WHAT IS EXPECTED | Filter the listing for lines containing "computer".
=-=-=-=-=
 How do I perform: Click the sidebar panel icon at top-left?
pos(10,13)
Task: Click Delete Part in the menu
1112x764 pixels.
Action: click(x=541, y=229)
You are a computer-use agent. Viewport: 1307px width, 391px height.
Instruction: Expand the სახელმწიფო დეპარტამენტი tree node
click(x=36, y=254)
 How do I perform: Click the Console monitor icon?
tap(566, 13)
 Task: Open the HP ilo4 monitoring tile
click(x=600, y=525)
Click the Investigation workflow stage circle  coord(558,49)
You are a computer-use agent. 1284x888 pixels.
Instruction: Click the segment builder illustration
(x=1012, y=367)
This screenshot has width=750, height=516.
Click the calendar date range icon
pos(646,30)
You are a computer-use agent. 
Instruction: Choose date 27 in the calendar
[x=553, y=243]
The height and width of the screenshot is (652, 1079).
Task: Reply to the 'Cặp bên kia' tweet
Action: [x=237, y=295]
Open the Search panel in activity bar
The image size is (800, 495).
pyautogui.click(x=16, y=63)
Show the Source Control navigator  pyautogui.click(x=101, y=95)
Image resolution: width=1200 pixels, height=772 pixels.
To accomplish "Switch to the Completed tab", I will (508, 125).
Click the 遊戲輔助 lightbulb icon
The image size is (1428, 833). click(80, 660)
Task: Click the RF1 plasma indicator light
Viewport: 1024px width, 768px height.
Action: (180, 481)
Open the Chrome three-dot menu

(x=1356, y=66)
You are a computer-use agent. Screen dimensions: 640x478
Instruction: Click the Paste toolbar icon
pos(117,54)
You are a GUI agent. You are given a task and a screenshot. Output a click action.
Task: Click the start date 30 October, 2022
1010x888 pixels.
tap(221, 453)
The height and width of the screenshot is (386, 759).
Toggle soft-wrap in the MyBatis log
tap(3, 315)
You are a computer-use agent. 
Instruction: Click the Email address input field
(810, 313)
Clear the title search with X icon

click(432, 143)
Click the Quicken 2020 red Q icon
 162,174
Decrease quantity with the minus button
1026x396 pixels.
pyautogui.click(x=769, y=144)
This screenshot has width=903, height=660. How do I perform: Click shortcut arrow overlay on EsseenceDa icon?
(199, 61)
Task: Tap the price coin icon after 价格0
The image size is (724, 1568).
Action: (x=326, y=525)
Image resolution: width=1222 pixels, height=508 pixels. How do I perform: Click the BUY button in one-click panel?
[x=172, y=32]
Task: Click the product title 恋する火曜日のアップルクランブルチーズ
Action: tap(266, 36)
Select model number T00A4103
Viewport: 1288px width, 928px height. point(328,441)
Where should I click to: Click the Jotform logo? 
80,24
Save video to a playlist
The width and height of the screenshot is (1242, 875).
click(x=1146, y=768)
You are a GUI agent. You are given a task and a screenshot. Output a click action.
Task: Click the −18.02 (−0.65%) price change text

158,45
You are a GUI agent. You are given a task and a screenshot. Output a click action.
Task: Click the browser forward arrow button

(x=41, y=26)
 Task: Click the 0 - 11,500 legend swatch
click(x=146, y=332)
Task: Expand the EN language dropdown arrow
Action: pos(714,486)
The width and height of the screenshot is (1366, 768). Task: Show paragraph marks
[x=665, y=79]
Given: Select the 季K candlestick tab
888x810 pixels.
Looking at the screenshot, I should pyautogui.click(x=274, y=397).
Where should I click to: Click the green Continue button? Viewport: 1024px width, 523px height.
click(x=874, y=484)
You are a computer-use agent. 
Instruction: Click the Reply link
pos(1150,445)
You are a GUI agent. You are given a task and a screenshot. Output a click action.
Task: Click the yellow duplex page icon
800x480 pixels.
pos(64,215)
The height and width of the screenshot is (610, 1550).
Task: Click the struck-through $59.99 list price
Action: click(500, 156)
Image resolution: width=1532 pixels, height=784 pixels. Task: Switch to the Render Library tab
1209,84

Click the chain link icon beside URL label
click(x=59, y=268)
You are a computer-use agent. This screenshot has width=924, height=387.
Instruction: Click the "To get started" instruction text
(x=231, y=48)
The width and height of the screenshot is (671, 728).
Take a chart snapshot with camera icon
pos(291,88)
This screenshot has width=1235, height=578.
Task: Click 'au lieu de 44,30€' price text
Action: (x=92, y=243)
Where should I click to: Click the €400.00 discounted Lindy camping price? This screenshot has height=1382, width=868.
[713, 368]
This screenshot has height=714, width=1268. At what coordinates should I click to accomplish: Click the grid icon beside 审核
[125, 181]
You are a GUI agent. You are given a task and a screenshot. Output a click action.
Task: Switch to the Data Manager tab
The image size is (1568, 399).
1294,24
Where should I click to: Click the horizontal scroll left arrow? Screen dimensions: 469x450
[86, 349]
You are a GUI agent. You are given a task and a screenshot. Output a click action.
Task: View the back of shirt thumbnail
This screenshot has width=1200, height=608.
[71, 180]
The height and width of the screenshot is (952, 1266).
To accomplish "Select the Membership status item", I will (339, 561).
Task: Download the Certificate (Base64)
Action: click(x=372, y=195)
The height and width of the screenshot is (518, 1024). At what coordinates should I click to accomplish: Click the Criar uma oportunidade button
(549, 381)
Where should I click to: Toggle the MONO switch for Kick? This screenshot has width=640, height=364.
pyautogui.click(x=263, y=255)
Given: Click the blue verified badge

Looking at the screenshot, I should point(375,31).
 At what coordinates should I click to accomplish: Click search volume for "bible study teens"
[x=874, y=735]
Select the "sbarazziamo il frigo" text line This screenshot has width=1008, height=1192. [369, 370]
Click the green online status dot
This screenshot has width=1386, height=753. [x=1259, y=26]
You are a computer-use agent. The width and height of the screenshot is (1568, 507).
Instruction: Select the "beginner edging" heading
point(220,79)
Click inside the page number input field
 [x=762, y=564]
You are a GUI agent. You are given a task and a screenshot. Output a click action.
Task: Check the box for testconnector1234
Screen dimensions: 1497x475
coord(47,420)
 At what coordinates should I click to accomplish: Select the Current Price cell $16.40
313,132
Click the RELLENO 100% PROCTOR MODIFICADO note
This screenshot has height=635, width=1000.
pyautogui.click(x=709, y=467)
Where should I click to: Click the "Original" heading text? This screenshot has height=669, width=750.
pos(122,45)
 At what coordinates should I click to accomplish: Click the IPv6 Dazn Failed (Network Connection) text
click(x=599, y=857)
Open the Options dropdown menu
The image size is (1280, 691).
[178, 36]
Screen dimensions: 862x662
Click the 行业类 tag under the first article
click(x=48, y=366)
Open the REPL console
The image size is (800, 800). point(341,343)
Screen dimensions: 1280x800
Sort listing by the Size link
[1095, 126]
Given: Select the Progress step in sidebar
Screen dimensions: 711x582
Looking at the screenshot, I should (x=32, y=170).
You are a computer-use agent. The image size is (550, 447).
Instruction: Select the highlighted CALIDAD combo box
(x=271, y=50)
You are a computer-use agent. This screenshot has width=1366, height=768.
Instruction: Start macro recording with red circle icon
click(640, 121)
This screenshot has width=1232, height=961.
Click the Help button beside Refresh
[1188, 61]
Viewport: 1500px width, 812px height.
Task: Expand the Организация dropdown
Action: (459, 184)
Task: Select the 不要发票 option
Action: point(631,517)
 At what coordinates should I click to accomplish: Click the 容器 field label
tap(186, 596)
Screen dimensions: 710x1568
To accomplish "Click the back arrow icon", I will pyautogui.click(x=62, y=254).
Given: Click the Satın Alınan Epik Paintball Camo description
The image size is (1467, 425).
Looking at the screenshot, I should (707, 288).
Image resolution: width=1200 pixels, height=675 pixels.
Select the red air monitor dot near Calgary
=-=-=-=-=
EXERCISE SOLUTION |
You are a computer-use agent. Viewport: 1307px width, 391px height.
You are a computer-use agent. 1284x888 pixels.
You are a computer-use agent. 
You are a computer-use agent. Screen dimensions: 640x478
You are a computer-use agent. 
You are a computer-use agent. 
You are a computer-use agent. This screenshot has width=924, height=387.
You are a computer-use agent. The width and height of the screenshot is (1568, 507).
You are a computer-use agent. The image size is (550, 447).
You are a computer-use agent. This screenshot has width=1366, height=768.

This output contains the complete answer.